**TO DO:**
Each line must appear in the answer exactly as it does in the data.

**DATASET RECORDS:**
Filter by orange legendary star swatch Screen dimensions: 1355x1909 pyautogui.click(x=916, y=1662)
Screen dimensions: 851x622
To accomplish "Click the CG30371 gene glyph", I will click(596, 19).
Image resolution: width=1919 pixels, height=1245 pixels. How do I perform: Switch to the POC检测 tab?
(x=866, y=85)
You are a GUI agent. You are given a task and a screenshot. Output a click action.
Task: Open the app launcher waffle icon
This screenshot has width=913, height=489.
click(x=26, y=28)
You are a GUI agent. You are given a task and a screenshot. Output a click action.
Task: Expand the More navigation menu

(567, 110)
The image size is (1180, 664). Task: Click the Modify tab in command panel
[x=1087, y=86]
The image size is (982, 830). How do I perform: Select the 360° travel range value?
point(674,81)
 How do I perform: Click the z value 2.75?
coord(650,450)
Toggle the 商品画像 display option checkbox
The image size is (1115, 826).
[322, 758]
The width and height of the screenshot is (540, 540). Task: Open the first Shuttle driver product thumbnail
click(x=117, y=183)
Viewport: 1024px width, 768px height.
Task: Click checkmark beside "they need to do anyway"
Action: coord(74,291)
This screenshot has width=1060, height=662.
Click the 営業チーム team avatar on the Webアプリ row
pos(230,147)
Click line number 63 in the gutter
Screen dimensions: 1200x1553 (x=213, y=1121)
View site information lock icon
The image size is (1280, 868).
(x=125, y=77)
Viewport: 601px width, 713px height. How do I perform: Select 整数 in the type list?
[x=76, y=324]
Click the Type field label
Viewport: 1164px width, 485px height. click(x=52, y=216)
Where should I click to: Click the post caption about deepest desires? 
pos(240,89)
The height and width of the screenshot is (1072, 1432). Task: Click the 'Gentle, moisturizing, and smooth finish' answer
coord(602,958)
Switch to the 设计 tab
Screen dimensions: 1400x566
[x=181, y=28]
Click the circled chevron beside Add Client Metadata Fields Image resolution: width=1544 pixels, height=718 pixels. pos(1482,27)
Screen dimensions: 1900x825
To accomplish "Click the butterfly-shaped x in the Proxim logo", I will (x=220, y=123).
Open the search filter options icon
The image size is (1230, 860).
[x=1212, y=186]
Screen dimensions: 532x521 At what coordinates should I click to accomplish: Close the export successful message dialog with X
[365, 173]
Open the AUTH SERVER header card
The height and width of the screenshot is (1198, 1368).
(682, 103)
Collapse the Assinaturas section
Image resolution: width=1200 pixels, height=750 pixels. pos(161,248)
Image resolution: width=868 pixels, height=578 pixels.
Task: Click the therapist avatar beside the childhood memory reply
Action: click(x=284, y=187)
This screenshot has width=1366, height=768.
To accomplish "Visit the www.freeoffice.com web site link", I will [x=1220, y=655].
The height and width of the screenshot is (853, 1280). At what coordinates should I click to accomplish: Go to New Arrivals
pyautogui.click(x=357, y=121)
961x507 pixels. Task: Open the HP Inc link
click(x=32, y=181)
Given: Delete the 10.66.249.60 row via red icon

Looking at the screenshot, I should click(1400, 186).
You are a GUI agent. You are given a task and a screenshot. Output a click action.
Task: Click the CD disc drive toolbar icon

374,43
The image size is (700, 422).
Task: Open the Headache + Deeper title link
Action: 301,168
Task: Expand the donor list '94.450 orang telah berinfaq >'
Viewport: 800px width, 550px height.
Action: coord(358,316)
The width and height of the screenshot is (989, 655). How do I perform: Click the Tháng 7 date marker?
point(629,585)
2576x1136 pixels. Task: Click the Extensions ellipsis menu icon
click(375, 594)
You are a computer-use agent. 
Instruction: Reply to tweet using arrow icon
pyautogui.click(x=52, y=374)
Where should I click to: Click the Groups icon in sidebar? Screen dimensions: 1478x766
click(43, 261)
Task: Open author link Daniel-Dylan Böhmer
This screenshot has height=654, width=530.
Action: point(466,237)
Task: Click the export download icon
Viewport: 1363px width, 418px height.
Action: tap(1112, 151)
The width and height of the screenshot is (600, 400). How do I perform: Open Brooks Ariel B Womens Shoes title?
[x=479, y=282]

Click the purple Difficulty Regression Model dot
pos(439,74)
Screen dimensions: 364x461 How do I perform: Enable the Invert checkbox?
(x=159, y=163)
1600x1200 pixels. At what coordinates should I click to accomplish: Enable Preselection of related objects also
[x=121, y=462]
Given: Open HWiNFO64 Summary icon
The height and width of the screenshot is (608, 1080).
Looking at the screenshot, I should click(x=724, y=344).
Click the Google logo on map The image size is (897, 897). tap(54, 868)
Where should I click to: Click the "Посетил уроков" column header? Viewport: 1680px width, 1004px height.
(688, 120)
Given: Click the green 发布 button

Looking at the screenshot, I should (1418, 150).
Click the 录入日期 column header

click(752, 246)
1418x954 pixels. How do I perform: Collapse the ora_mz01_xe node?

**EXERCISE OUTPUT:**
Filter by orange legendary star swatch Screen dimensions: 1355x1909 pyautogui.click(x=916, y=1662)
Screen dimensions: 851x622
To accomplish "Click the CG30371 gene glyph", I will click(596, 19).
Image resolution: width=1919 pixels, height=1245 pixels. How do I perform: Switch to the POC检测 tab?
(x=866, y=85)
You are a GUI agent. You are given a task and a screenshot. Output a click action.
Task: Open the app launcher waffle icon
This screenshot has width=913, height=489.
click(x=26, y=28)
You are a GUI agent. You are given a task and a screenshot. Output a click action.
Task: Expand the More navigation menu

(567, 110)
The image size is (1180, 664). Task: Click the Modify tab in command panel
[x=1087, y=86]
The image size is (982, 830). How do I perform: Select the 360° travel range value?
point(674,81)
 How do I perform: Click the z value 2.75?
coord(650,450)
Toggle the 商品画像 display option checkbox
The image size is (1115, 826).
[322, 758]
The width and height of the screenshot is (540, 540). Task: Open the first Shuttle driver product thumbnail
click(x=117, y=183)
Viewport: 1024px width, 768px height.
Task: Click checkmark beside "they need to do anyway"
Action: coord(74,291)
This screenshot has width=1060, height=662.
Click the 営業チーム team avatar on the Webアプリ row
pos(230,147)
Click line number 63 in the gutter
Screen dimensions: 1200x1553 (x=213, y=1121)
View site information lock icon
The image size is (1280, 868).
(x=125, y=77)
Viewport: 601px width, 713px height. How do I perform: Select 整数 in the type list?
[x=76, y=324]
Click the Type field label
Viewport: 1164px width, 485px height. click(x=52, y=216)
Where should I click to: Click the post caption about deepest desires? 
pos(240,89)
The height and width of the screenshot is (1072, 1432). Task: Click the 'Gentle, moisturizing, and smooth finish' answer
coord(602,958)
Switch to the 设计 tab
Screen dimensions: 1400x566
[x=181, y=28]
Click the circled chevron beside Add Client Metadata Fields Image resolution: width=1544 pixels, height=718 pixels. pos(1482,27)
Screen dimensions: 1900x825
To accomplish "Click the butterfly-shaped x in the Proxim logo", I will (x=220, y=123).
Open the search filter options icon
The image size is (1230, 860).
[x=1212, y=186]
Screen dimensions: 532x521 At what coordinates should I click to accomplish: Close the export successful message dialog with X
[365, 173]
Open the AUTH SERVER header card
The height and width of the screenshot is (1198, 1368).
(682, 103)
Collapse the Assinaturas section
Image resolution: width=1200 pixels, height=750 pixels. pos(161,248)
Image resolution: width=868 pixels, height=578 pixels.
Task: Click the therapist avatar beside the childhood memory reply
Action: click(x=284, y=187)
This screenshot has width=1366, height=768.
To accomplish "Visit the www.freeoffice.com web site link", I will [x=1220, y=655].
The height and width of the screenshot is (853, 1280). At what coordinates should I click to accomplish: Go to New Arrivals
pyautogui.click(x=357, y=121)
961x507 pixels. Task: Open the HP Inc link
click(x=32, y=181)
Given: Delete the 10.66.249.60 row via red icon

Looking at the screenshot, I should click(1400, 186).
You are a GUI agent. You are given a task and a screenshot. Output a click action.
Task: Click the CD disc drive toolbar icon

374,43
The image size is (700, 422).
Task: Open the Headache + Deeper title link
Action: 301,168
Task: Expand the donor list '94.450 orang telah berinfaq >'
Viewport: 800px width, 550px height.
Action: coord(358,316)
The width and height of the screenshot is (989, 655). How do I perform: Click the Tháng 7 date marker?
point(629,585)
2576x1136 pixels. Task: Click the Extensions ellipsis menu icon
click(375, 594)
You are a computer-use agent. 
Instruction: Reply to tweet using arrow icon
pyautogui.click(x=52, y=374)
Where should I click to: Click the Groups icon in sidebar? Screen dimensions: 1478x766
click(43, 261)
Task: Open author link Daniel-Dylan Böhmer
This screenshot has height=654, width=530.
Action: point(466,237)
Task: Click the export download icon
Viewport: 1363px width, 418px height.
Action: tap(1112, 151)
The width and height of the screenshot is (600, 400). How do I perform: Open Brooks Ariel B Womens Shoes title?
[x=479, y=282]

Click the purple Difficulty Regression Model dot
pos(439,74)
Screen dimensions: 364x461 How do I perform: Enable the Invert checkbox?
(x=159, y=163)
1600x1200 pixels. At what coordinates should I click to accomplish: Enable Preselection of related objects also
[x=121, y=462]
Given: Open HWiNFO64 Summary icon
The height and width of the screenshot is (608, 1080).
Looking at the screenshot, I should click(x=724, y=344).
Click the Google logo on map The image size is (897, 897). tap(54, 868)
Where should I click to: Click the "Посетил уроков" column header? Viewport: 1680px width, 1004px height.
(688, 120)
Given: Click the green 发布 button

Looking at the screenshot, I should (1418, 150).
Click the 录入日期 column header

click(752, 246)
1418x954 pixels. How do I perform: Collapse the ora_mz01_xe node?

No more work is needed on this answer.